- **DIRECTIONS FOR THIS TASK**:
Starting at the line that contains "Screen dimensions: 1039x935" and ending after the line that contains "point(992,842)", rewrite only those entries with their requests. Multiply each coordinate in the answers by 0.85 and round it to a whole number, with halves rounding up, and leave the pictures out.

=== INPUT ===

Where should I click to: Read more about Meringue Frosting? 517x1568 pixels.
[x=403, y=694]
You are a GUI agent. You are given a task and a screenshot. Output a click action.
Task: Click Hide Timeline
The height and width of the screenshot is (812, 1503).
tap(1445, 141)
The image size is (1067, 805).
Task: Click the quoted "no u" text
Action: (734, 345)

===
=== INPUT ===

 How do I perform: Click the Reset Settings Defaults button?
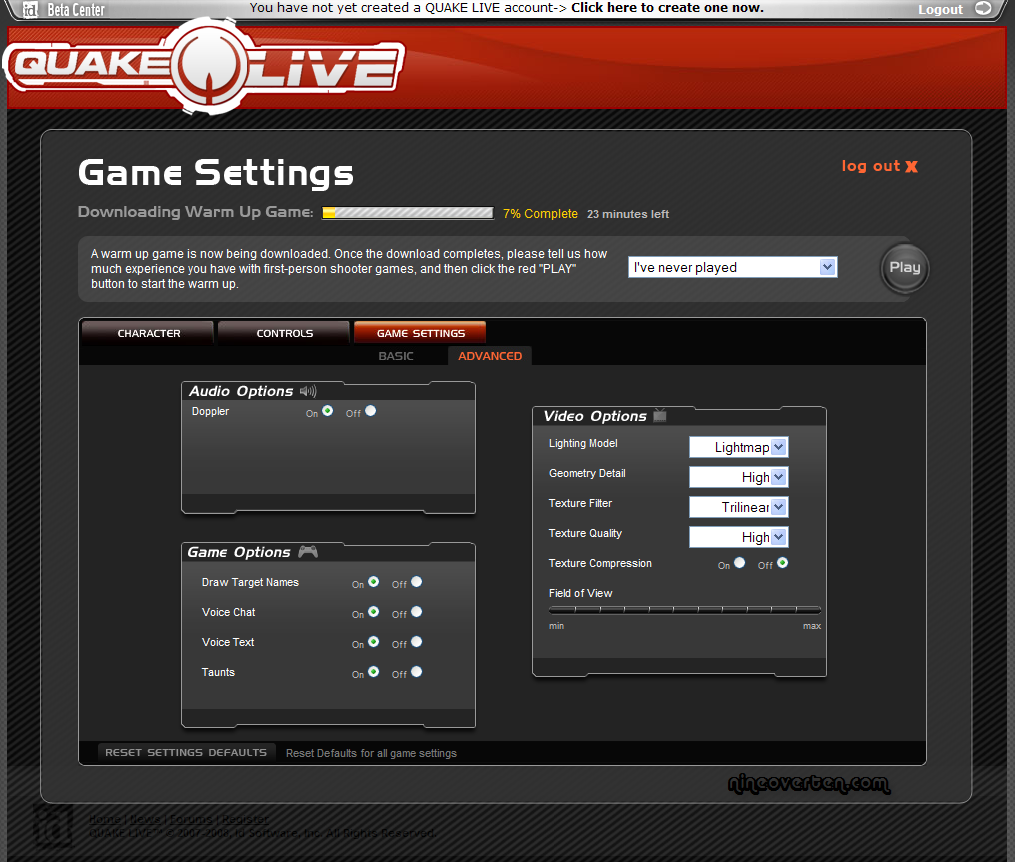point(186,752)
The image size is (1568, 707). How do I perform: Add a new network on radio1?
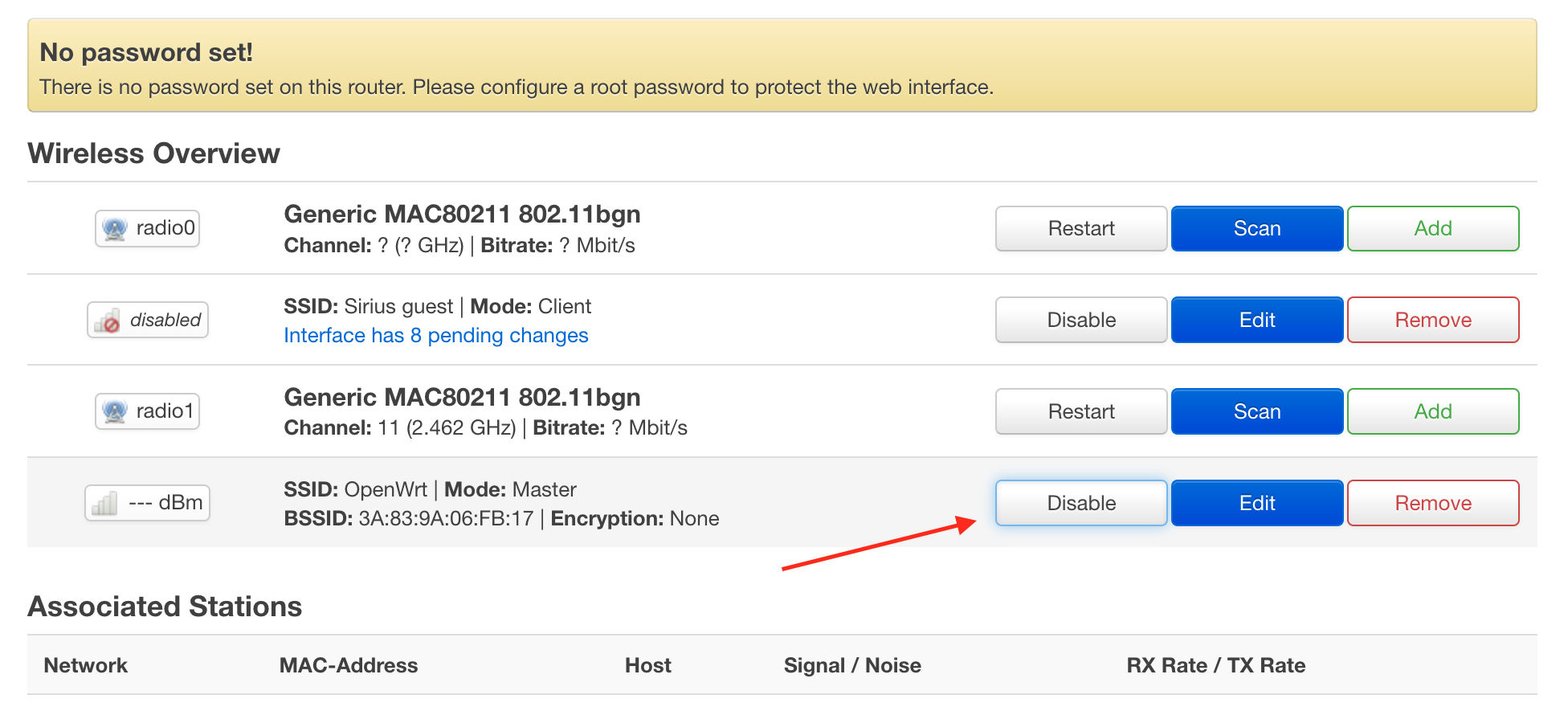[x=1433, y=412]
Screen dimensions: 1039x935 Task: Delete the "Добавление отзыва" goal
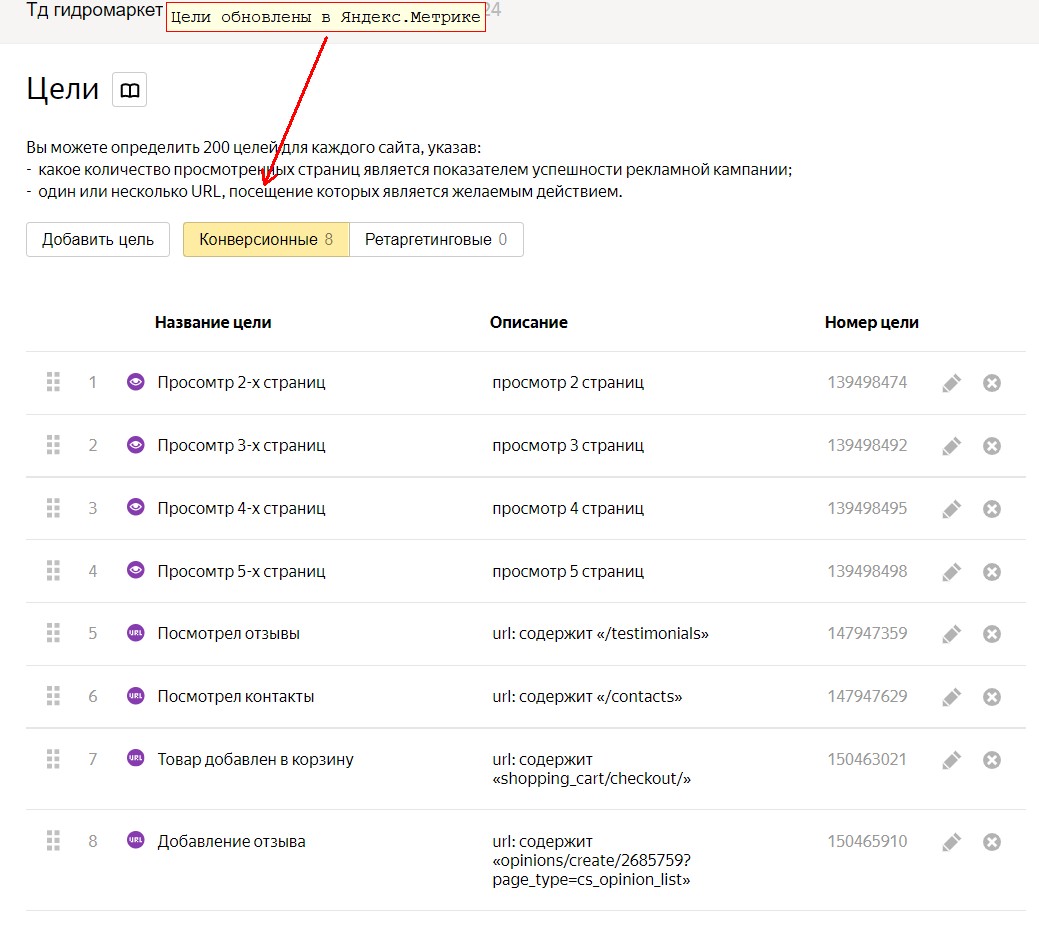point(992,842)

===

- **RESPONSE**:
Screen dimensions: 1039x935 Task: Delete the "Добавление отзыва" goal
point(843,716)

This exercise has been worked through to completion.